___ Information provided ___

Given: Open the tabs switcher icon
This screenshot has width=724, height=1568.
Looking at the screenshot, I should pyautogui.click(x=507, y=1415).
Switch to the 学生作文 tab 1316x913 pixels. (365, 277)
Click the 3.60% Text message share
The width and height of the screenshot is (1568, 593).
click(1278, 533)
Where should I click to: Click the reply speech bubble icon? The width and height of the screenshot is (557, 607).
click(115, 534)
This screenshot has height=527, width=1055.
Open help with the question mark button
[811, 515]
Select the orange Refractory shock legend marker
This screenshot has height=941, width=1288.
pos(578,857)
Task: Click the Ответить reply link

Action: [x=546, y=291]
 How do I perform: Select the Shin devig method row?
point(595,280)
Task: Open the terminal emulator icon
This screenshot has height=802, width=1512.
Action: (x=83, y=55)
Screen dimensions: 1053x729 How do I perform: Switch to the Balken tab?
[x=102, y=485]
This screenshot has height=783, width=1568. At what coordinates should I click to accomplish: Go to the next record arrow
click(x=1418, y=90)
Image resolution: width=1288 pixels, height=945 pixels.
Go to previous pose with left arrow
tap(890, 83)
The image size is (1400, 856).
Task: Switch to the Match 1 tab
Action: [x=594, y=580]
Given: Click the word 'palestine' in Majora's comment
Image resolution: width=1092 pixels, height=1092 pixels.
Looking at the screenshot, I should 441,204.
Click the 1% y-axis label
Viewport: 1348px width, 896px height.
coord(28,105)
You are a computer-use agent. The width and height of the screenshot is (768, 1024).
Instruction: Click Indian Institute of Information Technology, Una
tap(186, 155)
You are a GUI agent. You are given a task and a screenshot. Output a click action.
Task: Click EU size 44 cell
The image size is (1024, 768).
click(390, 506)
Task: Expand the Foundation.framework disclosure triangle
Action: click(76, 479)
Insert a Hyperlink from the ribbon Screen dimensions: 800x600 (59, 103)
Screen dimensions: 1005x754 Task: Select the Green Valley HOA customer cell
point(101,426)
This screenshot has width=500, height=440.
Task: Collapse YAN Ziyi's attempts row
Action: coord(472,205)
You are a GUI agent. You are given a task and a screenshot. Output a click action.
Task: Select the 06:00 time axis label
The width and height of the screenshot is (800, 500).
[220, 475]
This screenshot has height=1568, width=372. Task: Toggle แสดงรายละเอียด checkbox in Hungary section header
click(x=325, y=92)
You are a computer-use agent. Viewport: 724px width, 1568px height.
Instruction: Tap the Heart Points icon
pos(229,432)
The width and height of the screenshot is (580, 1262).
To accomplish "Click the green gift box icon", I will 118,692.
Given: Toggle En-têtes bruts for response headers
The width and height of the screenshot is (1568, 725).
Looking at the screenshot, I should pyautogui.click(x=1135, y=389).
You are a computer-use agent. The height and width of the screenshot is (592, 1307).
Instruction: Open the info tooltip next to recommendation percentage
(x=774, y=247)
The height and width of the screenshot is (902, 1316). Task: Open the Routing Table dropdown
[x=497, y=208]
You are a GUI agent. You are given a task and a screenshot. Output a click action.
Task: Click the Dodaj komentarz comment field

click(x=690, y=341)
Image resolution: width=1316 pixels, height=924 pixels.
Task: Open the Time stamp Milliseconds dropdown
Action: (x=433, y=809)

___

[Exercise instructions]
Recast every line of the entries above as a Markdown table with the columns No. and Line, numbering the rows in order and omitting blank lines.

[Solved exercise]
| No. | Line |
|---|---|
| 1 | Given: Open the tabs switcher icon |
| 2 | This screenshot has width=724, height=1568. |
| 3 | Looking at the screenshot, I should pyautogui.click(x=507, y=1415). |
| 4 | Switch to the 学生作文 tab 1316x913 pixels. (365, 277) |
| 5 | Click the 3.60% Text message share |
| 6 | The width and height of the screenshot is (1568, 593). |
| 7 | click(1278, 533) |
| 8 | Where should I click to: Click the reply speech bubble icon? The width and height of the screenshot is (557, 607). |
| 9 | click(115, 534) |
| 10 | This screenshot has height=527, width=1055. |
| 11 | Open help with the question mark button |
| 12 | [811, 515] |
| 13 | Select the orange Refractory shock legend marker |
| 14 | This screenshot has height=941, width=1288. |
| 15 | pos(578,857) |
| 16 | Task: Click the Ответить reply link |
| 17 | Action: [x=546, y=291] |
| 18 |  How do I perform: Select the Shin devig method row? |
| 19 | point(595,280) |
| 20 | Task: Open the terminal emulator icon |
| 21 | This screenshot has height=802, width=1512. |
| 22 | Action: (x=83, y=55) |
| 23 | Screen dimensions: 1053x729 How do I perform: Switch to the Balken tab? |
| 24 | [x=102, y=485] |
| 25 | This screenshot has height=783, width=1568. At what coordinates should I click to accomplish: Go to the next record arrow |
| 26 | click(x=1418, y=90) |
| 27 | Image resolution: width=1288 pixels, height=945 pixels. |
| 28 | Go to previous pose with left arrow |
| 29 | tap(890, 83) |
| 30 | The image size is (1400, 856). |
| 31 | Task: Switch to the Match 1 tab |
| 32 | Action: [x=594, y=580] |
| 33 | Given: Click the word 'palestine' in Majora's comment |
| 34 | Image resolution: width=1092 pixels, height=1092 pixels. |
| 35 | Looking at the screenshot, I should 441,204. |
| 36 | Click the 1% y-axis label |
| 37 | Viewport: 1348px width, 896px height. |
| 38 | coord(28,105) |
| 39 | You are a computer-use agent. The width and height of the screenshot is (768, 1024). |
| 40 | Instruction: Click Indian Institute of Information Technology, Una |
| 41 | tap(186, 155) |
| 42 | You are a GUI agent. You are given a task and a screenshot. Output a click action. |
| 43 | Task: Click EU size 44 cell |
| 44 | The image size is (1024, 768). |
| 45 | click(390, 506) |
| 46 | Task: Expand the Foundation.framework disclosure triangle |
| 47 | Action: click(76, 479) |
| 48 | Insert a Hyperlink from the ribbon Screen dimensions: 800x600 (59, 103) |
| 49 | Screen dimensions: 1005x754 Task: Select the Green Valley HOA customer cell |
| 50 | point(101,426) |
| 51 | This screenshot has width=500, height=440. |
| 52 | Task: Collapse YAN Ziyi's attempts row |
| 53 | Action: coord(472,205) |
| 54 | You are a GUI agent. You are given a task and a screenshot. Output a click action. |
| 55 | Task: Select the 06:00 time axis label |
| 56 | The width and height of the screenshot is (800, 500). |
| 57 | [220, 475] |
| 58 | This screenshot has height=1568, width=372. Task: Toggle แสดงรายละเอียด checkbox in Hungary section header |
| 59 | click(x=325, y=92) |
| 60 | You are a computer-use agent. Viewport: 724px width, 1568px height. |
| 61 | Instruction: Tap the Heart Points icon |
| 62 | pos(229,432) |
| 63 | The width and height of the screenshot is (580, 1262). |
| 64 | To accomplish "Click the green gift box icon", I will 118,692. |
| 65 | Given: Toggle En-têtes bruts for response headers |
| 66 | The width and height of the screenshot is (1568, 725). |
| 67 | Looking at the screenshot, I should pyautogui.click(x=1135, y=389). |
| 68 | You are a computer-use agent. The height and width of the screenshot is (592, 1307). |
| 69 | Instruction: Open the info tooltip next to recommendation percentage |
| 70 | (x=774, y=247) |
| 71 | The height and width of the screenshot is (902, 1316). Task: Open the Routing Table dropdown |
| 72 | [x=497, y=208] |
| 73 | You are a GUI agent. You are given a task and a screenshot. Output a click action. |
| 74 | Task: Click the Dodaj komentarz comment field |
| 75 | click(x=690, y=341) |
| 76 | Image resolution: width=1316 pixels, height=924 pixels. |
| 77 | Task: Open the Time stamp Milliseconds dropdown |
| 78 | Action: (x=433, y=809) |